Case No. 4,155.
DUNHAM v. RILEY.
[4 Wash. C. C. 126.]1
Circuit Court, D. Pennsylvania.
April Term, 1821.
NONSUIT—FAILURE TO PRODUCE PAPERS—PRACTICE.
To entitle the defendant to nonsuit the plaintiff for not producing papers which he was noticed to produce, the defendant must first obtain an order of the court under a rule that they should be produced. But this order need not be absolute when moved for, but may be nisi cause shall be shown at the trial.
[Cited in Russell v. McLellan, Case No. 12,158; Gregory v. Chicago, M. & St.

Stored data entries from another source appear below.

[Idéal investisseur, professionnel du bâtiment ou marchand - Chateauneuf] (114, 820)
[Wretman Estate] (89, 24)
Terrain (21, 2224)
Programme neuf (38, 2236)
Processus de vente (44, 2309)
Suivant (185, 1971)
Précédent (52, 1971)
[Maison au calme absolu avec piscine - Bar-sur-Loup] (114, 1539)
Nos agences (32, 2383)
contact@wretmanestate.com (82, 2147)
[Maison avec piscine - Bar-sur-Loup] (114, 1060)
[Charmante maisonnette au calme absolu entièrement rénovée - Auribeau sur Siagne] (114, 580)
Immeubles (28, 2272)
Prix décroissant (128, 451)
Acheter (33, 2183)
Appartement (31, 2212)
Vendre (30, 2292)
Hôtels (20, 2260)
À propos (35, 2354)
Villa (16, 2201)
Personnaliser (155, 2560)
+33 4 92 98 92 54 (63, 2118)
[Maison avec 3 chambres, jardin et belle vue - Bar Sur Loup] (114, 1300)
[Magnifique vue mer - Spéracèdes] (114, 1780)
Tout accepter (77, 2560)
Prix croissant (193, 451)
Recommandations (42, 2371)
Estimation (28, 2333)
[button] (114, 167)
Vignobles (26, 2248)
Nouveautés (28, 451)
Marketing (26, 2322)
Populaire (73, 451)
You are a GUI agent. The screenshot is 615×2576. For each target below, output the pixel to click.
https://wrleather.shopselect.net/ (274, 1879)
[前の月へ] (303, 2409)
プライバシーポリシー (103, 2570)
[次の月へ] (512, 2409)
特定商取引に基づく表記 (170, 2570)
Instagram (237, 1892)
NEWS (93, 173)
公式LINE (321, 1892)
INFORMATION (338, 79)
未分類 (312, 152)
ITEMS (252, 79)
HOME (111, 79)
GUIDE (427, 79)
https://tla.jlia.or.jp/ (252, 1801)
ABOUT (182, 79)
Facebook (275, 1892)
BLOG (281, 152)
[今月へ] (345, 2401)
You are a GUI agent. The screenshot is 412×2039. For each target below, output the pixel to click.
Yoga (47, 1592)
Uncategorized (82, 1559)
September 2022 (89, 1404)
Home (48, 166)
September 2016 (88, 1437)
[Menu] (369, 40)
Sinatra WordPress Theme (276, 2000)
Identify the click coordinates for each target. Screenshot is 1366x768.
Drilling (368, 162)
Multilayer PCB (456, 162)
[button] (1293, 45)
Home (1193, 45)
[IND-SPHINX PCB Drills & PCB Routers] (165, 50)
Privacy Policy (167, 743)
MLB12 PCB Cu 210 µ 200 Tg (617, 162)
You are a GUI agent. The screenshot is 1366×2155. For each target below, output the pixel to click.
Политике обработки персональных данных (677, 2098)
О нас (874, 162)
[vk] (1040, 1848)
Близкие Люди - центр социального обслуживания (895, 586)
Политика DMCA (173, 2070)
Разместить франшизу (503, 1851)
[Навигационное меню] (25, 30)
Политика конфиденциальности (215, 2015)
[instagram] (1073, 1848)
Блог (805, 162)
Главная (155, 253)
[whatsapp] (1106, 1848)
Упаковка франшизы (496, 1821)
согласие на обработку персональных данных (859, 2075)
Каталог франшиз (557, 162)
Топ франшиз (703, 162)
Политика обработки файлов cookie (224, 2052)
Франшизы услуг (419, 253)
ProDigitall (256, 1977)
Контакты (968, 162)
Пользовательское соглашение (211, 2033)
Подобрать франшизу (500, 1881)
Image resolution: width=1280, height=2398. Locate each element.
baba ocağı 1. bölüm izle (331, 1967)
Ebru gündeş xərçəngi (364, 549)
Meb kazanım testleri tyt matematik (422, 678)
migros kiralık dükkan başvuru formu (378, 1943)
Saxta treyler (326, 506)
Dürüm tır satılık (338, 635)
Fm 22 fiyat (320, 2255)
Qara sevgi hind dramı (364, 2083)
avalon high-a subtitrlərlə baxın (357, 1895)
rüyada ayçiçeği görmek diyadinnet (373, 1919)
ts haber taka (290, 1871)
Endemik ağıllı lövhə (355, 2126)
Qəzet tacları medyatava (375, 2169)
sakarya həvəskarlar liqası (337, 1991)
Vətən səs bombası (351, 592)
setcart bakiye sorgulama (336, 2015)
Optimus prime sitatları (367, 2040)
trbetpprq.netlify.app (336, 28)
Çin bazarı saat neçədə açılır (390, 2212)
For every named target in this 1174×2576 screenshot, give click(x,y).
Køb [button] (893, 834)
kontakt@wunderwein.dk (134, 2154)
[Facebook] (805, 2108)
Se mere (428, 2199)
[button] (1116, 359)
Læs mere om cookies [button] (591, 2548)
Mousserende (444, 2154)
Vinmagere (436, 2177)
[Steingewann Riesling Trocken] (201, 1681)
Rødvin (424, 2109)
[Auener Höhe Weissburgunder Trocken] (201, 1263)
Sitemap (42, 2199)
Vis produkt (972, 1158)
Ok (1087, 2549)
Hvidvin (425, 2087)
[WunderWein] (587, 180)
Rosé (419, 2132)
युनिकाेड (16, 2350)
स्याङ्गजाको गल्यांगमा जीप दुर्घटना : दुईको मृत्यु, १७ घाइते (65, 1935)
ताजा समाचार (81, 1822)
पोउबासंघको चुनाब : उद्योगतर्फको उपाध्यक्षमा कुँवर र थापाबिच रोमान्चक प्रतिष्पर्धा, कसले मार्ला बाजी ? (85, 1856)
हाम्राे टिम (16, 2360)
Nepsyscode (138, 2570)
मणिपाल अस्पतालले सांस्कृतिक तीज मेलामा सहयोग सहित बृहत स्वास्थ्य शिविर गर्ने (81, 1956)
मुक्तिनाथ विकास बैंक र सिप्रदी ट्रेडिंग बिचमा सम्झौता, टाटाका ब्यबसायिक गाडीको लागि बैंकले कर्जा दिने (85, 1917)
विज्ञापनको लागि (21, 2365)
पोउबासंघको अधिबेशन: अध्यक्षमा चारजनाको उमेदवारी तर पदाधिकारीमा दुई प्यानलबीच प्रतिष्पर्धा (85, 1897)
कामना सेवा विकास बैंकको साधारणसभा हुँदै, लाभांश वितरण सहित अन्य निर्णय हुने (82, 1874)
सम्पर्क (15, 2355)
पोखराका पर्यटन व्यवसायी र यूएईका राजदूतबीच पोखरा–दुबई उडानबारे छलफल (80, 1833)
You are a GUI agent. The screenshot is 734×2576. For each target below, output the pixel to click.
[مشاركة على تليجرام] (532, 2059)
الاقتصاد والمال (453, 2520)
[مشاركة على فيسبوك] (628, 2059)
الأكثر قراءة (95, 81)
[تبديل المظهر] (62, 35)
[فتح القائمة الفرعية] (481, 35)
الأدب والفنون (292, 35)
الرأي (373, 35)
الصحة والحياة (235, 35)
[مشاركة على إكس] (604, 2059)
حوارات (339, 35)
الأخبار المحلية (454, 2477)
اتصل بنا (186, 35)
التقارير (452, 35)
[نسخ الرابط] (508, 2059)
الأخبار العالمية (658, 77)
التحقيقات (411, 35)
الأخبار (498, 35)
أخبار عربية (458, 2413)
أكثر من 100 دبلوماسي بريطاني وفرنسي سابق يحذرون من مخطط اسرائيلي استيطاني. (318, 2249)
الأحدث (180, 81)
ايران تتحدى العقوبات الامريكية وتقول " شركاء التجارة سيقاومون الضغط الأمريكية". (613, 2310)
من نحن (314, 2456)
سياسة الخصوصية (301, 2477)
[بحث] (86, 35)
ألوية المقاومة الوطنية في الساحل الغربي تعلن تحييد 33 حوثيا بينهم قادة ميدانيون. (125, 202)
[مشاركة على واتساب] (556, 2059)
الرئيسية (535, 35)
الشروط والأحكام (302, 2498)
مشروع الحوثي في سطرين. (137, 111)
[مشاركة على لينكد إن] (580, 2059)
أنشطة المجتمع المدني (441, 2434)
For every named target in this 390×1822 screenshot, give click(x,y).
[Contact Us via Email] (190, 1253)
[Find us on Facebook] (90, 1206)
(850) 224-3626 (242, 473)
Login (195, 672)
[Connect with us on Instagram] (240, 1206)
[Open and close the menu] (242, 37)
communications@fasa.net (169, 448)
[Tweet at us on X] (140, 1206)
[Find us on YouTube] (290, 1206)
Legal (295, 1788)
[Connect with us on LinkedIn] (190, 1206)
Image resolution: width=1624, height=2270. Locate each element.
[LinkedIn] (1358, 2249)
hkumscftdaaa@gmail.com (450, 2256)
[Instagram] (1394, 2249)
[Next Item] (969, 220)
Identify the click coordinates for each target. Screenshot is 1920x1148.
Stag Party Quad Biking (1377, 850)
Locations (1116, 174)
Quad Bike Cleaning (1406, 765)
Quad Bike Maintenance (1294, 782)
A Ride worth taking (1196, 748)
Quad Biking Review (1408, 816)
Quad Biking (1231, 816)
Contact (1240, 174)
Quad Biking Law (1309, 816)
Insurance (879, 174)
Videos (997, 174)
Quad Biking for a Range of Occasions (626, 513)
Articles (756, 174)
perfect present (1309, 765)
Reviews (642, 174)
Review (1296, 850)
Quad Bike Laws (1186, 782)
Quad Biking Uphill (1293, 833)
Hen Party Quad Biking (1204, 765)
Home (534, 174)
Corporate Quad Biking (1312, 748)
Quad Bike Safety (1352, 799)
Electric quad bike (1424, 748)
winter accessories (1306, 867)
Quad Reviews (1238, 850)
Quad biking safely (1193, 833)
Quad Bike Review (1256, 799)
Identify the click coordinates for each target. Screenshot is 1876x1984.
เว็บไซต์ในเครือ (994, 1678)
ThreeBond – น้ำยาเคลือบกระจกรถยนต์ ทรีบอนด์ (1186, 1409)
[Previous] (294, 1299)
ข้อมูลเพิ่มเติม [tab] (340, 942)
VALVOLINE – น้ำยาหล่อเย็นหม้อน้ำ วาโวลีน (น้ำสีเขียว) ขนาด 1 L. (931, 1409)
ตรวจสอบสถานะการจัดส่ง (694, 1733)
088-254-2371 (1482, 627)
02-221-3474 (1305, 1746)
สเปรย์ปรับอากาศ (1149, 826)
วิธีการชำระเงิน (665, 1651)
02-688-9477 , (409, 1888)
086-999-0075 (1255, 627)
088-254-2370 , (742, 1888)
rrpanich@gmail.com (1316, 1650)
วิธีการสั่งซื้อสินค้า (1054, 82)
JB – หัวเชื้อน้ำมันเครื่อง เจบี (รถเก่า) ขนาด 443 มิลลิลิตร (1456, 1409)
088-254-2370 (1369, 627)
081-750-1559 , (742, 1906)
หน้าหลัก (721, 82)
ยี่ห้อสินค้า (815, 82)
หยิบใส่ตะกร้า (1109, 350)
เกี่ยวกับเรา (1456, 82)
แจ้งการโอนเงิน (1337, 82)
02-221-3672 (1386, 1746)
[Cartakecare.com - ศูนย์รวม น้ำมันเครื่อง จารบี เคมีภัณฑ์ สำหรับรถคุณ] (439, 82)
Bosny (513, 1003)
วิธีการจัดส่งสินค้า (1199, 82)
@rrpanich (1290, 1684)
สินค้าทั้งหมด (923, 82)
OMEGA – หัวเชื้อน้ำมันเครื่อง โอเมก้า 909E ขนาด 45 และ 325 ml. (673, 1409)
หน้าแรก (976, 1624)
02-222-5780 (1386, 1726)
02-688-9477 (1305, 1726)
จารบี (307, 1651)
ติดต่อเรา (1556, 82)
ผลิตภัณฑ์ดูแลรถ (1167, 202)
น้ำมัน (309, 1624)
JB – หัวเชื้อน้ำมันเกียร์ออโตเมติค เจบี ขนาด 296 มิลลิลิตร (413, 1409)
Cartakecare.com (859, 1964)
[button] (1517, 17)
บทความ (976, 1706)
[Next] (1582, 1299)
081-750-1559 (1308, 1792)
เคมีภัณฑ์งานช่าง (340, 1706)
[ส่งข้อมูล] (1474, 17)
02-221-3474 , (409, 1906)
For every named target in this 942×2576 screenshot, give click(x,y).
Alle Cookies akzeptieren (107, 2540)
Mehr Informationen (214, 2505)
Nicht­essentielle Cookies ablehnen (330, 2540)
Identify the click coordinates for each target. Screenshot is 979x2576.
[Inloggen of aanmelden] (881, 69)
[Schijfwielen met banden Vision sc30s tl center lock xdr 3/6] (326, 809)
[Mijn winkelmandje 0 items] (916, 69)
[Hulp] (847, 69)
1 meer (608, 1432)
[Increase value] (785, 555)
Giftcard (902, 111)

P. R., 10 Fed. 529.]
Rule upon the plaintiff to show cause why he should not produce certain books, papers, and accounts at the trial of this cause.
Mr. Binney, for plaintiff.
Chauncey & Peters, for defendant.
WASHINGTON, Circuit Justice. It was stated in the case of Bas v. Steele [Case No. 1,088], decided in this court, that to entitle the defendant to nonsuit the plaintiff at the trial, upon the ground of a non-production of papers, he must first obtain an order of the court, under a regular notice, that the papers should be produced. But the court did not decide whether such order must be absolute in the first instance. We think it need not be so; but that upon the rule to show cause, it may be made nisi; leaving the court at liberty to enforce the rule, unless the plaintiff can show, at the trial, good cause for not producing them. If the rule be made absolute at the time when it is argued, the court might have to go prematurely into an inquiry into the case, in order to decide whether the order should be absolute or not If the case should be simple, and such inquiry should not appear to be necessary, the court may at once discharge, or make the rule absolute. Rule made absolute nisi.